WASHINGTON – The nation’s largest transportation labor federation, the Transportation Trades Department (TTD) of the AFL-CIO, convened 37 unions to set the federation’s annual agenda for working people in aviation, transit, maritime, rail, and other transportation industries. At the semi-annual board meeting on Thursday, union leaders voted unanimously to approve the federation’s 2023 agenda, which is summarized here.
“The Biden Administration is delivering on its promise to invest in infrastructure, create good middle-class jobs, and put workers first,” said TTD President Greg Regan. “Our federation will continue to work with this Administration and the new Congress to advance policies that improve wages, benefits, and working conditions for the dedicated workers who build, operate, and maintain our critical transportation and infrastructure systems.”
The federation’s workers-first agenda includes federal policy reforms that would:
- prevent recipients of federal passenger rail grants from displacing workers;
- fully restore rail workers’ sickness and unemployment insurance benefits;
- attach “Made in America” requirements to all federal infrastructure grants;
- address ongoing air traffic control and technical operations staffing challenges;
- reform the joint venture approval process for airlines;
- and establish a domestic prevailing wage for maritime workers on offshore wind projects.

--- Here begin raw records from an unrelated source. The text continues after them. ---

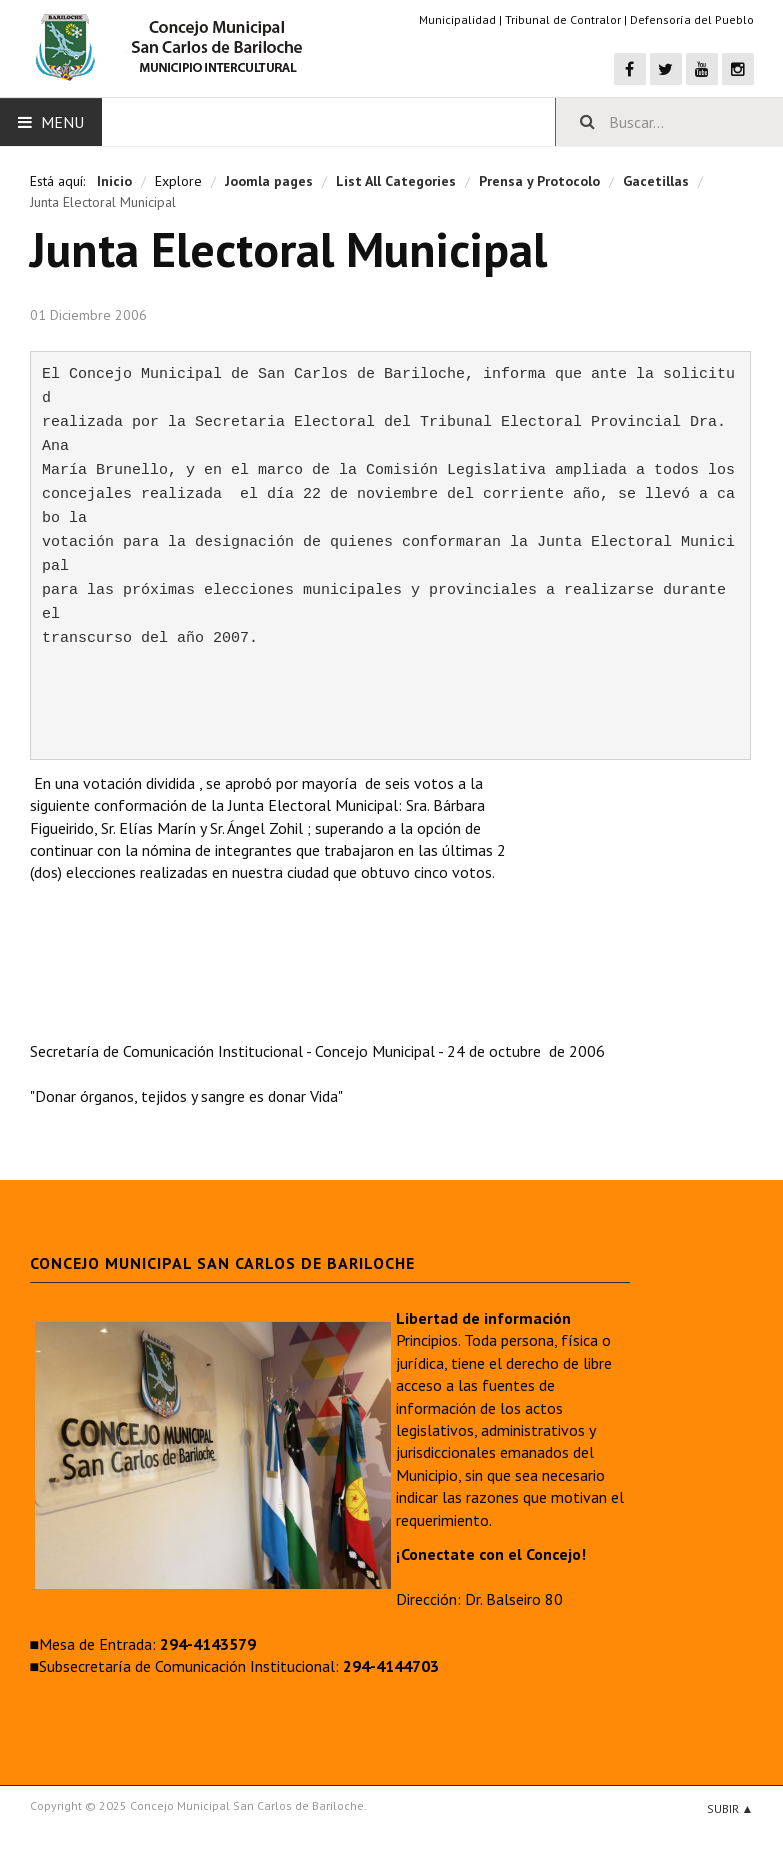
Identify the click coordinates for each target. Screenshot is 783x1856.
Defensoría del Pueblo (692, 19)
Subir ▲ (730, 1808)
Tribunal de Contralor (563, 19)
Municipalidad (457, 19)
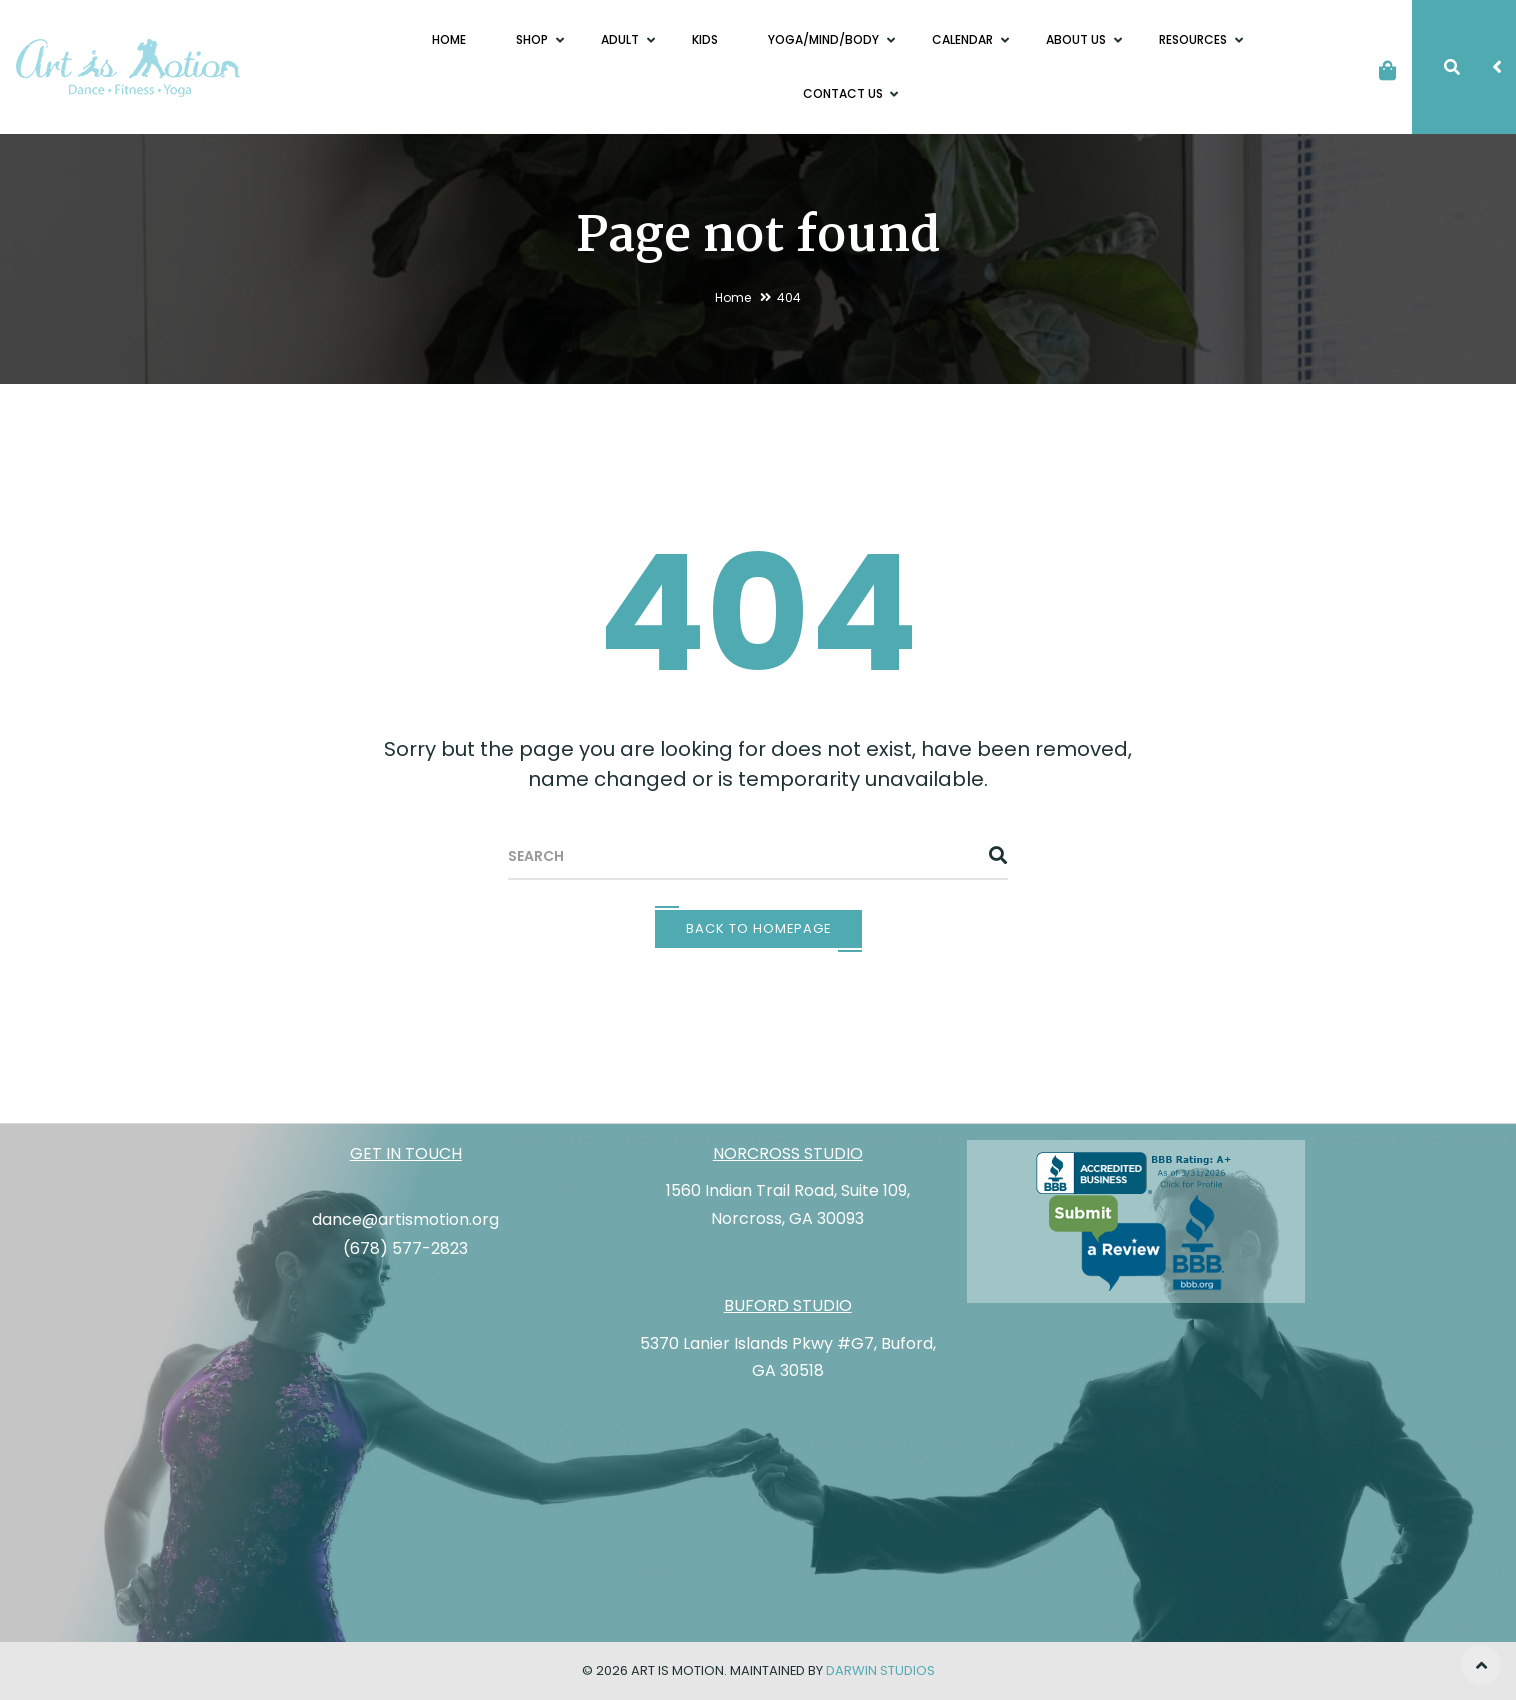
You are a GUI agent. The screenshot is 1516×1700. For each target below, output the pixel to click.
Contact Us (844, 93)
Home (449, 39)
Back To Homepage (758, 928)
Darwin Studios (880, 1670)
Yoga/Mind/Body (825, 39)
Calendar (964, 39)
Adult (621, 39)
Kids (705, 39)
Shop (533, 39)
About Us (1077, 39)
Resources (1194, 39)
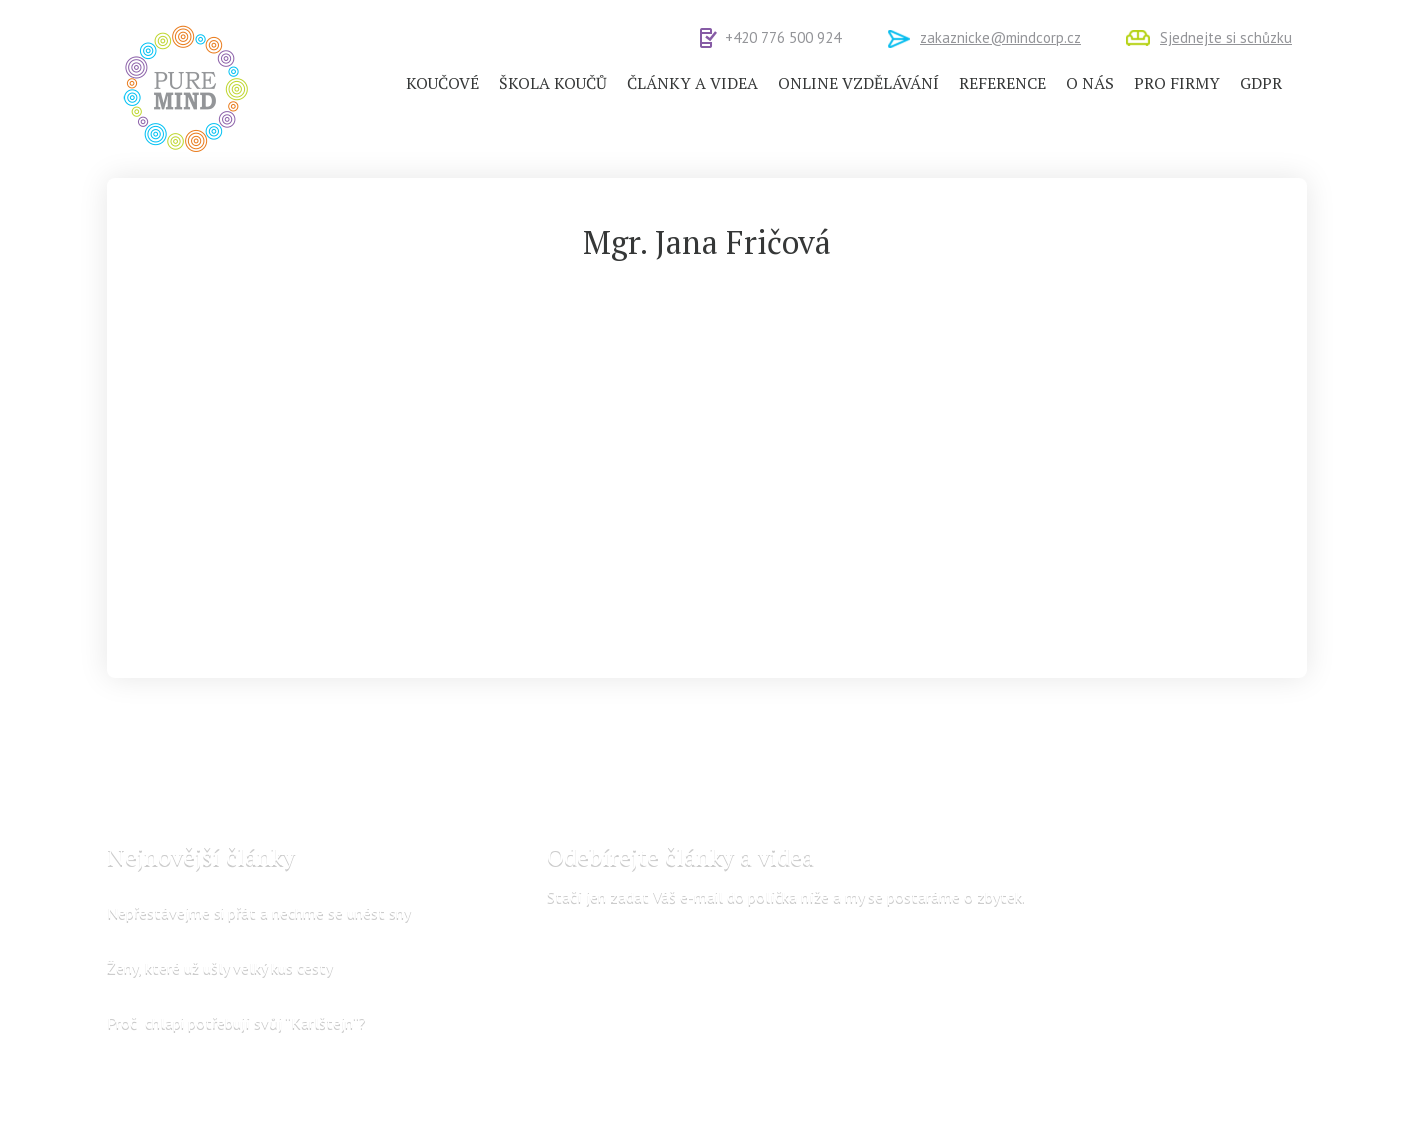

Along with U.S. Secretary of Labor Marty Walsh, a featured speaker at the event, transportation union leaders discussed these and other priorities, including strengthening the freight rail system and preventing U.S. airlines from further abusing visa worker programs to hire non-U.S. pilots.
As the United States undergoes the largest-ever federal investment in transportation and infrastructure workers, these reforms will strengthen domestic manufacturing, alleviate systemic staffing issues that affect commercial flights, and establish a living wage for maritime workers on offshore wind projects as clean energy opportunities expand. These reforms will also protect wages and benefits for aviation and rail workers and ensure that the federal government has no role in outsourcing U.S. jobs or displacing U.S. workers.
“Our federation welcomed four new affiliated unions this year, increasing our membership to 37 unions,” noted TTD Secretary-Treasurer Shari Semelsberger, who also briefed meeting attendees on TTD’s participation in the quadrennial AFL-CIO Convention in April.